[EXERCISE MATERIALS Boundary: Start]

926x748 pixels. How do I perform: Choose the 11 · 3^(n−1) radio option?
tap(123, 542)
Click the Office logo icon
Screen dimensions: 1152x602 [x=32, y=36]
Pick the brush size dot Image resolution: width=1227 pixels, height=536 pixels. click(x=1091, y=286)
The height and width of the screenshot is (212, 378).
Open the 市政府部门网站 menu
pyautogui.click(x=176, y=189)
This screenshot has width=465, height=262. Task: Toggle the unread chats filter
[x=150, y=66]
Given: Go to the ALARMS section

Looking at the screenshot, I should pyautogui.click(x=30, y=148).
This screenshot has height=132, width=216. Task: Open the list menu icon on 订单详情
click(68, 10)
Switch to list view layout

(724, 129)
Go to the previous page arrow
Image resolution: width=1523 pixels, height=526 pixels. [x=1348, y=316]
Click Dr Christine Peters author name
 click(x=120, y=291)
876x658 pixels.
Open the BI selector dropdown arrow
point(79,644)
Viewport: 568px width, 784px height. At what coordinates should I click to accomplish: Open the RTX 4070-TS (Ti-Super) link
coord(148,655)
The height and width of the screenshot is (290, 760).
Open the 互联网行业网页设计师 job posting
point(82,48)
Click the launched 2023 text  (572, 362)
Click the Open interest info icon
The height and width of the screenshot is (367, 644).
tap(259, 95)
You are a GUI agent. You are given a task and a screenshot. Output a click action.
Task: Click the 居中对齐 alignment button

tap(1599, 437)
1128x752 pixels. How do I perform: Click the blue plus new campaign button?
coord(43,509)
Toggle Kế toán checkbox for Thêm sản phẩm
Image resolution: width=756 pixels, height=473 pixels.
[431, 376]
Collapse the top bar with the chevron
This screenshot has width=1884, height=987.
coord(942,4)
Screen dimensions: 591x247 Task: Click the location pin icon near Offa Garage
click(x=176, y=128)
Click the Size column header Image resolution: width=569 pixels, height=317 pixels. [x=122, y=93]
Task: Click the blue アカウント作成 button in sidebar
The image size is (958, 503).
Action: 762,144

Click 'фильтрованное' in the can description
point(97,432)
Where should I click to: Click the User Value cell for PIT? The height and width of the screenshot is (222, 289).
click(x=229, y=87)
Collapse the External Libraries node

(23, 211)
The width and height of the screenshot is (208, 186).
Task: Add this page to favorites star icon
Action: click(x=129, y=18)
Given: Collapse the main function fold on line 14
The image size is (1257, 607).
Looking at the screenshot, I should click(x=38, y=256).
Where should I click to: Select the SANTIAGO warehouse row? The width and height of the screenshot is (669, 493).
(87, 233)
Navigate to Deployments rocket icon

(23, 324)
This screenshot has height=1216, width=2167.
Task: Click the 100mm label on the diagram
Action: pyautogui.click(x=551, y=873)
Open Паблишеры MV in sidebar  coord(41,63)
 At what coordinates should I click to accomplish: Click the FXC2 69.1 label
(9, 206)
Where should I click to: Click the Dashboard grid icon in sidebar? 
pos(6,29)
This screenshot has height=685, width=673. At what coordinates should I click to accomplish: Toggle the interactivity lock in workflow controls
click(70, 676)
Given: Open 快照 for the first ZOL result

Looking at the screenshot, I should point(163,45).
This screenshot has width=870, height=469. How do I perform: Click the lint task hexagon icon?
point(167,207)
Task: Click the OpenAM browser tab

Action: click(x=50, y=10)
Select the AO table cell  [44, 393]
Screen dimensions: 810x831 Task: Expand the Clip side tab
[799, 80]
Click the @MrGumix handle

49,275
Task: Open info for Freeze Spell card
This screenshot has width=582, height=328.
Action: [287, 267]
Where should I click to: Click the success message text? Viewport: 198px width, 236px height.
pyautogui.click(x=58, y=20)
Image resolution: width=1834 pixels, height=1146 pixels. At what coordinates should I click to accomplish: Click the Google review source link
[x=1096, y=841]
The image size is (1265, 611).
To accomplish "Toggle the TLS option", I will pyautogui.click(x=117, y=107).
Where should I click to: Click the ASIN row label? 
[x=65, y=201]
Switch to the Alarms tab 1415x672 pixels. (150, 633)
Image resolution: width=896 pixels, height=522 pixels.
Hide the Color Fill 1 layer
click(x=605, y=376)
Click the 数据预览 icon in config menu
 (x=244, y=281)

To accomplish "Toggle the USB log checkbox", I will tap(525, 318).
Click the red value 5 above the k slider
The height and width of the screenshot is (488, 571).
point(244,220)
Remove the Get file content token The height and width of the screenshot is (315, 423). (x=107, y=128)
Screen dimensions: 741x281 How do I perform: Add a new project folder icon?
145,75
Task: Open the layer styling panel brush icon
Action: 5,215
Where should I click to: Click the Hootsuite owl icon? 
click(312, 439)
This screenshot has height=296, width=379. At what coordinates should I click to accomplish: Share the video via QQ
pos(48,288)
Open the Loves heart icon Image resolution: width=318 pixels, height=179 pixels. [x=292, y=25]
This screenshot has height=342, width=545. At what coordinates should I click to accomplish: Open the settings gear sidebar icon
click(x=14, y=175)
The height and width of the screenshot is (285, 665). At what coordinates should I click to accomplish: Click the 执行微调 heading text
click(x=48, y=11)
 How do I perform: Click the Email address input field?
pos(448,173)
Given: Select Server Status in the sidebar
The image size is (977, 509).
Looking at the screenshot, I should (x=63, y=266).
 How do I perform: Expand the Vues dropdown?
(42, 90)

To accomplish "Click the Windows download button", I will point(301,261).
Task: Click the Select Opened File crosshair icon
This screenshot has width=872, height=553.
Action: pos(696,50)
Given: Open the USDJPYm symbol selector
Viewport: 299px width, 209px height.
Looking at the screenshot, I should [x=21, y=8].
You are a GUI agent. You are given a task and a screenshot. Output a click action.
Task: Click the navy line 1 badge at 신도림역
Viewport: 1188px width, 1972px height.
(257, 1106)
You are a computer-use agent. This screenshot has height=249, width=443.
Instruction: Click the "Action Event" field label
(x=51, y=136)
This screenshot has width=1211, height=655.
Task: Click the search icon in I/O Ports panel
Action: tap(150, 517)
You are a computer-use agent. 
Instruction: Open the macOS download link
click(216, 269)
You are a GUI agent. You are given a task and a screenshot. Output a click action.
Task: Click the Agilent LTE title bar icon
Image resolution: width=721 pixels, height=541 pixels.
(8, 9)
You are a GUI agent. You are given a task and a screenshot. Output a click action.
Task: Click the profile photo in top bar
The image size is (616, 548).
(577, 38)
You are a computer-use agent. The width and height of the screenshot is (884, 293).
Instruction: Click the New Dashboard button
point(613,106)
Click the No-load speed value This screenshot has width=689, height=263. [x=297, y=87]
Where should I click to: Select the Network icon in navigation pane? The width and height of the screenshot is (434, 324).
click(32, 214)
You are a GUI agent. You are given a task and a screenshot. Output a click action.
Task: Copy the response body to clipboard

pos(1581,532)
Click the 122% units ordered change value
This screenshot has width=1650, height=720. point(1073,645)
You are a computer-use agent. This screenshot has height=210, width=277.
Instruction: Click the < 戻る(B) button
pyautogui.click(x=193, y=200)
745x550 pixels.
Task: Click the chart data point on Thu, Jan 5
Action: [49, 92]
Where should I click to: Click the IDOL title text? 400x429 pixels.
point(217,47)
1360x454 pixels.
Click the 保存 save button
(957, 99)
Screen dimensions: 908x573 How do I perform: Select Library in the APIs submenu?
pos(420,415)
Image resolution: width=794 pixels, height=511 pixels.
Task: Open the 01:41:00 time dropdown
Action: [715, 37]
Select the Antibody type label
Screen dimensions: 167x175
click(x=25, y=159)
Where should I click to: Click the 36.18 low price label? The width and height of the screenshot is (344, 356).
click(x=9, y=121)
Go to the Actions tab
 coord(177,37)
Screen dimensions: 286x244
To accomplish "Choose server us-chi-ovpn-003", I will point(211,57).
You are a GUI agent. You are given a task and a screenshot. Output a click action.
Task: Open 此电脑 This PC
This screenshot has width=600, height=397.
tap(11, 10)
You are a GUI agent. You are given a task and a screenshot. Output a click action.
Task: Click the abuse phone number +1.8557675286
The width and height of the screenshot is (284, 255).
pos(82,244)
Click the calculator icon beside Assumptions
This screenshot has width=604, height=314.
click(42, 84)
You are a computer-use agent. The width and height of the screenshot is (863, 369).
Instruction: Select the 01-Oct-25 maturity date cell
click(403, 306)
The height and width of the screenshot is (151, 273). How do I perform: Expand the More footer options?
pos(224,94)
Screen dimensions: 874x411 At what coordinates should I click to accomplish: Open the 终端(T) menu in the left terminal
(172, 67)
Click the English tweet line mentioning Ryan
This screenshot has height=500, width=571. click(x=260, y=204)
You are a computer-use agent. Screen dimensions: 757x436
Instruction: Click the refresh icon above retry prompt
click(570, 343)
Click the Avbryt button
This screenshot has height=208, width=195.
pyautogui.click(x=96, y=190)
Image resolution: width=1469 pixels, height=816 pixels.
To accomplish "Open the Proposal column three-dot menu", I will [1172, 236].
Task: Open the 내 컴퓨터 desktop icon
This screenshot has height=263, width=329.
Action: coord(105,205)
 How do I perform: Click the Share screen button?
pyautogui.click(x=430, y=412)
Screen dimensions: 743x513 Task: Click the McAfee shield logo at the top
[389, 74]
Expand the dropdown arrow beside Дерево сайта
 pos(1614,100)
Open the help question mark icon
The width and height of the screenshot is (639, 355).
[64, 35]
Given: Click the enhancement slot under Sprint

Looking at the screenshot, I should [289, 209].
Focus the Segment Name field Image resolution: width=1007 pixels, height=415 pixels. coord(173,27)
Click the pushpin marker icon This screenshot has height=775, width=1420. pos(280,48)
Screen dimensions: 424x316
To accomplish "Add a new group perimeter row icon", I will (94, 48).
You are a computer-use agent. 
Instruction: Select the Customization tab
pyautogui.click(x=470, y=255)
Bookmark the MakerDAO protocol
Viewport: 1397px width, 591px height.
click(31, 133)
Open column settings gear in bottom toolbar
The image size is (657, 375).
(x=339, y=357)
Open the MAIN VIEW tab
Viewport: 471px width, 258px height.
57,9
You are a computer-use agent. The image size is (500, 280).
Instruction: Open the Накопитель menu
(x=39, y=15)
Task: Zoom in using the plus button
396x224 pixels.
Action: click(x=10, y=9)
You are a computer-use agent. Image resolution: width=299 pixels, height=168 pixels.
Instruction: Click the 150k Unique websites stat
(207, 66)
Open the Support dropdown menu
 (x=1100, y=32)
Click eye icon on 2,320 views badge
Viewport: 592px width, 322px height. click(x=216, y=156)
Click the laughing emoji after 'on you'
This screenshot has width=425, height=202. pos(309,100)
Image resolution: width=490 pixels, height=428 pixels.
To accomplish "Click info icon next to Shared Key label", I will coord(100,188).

[EXERCISE MATERIALS Boundary: End]

**WORK TO COMPLETE:** All lines in the preceding records that hold the word "info" need to be copied.

**SOLVED EXERCISE:**
Click the Open interest info icon
Task: Open info for Freeze Spell card
To accomplish "Click info icon next to Shared Key label", I will coord(100,188).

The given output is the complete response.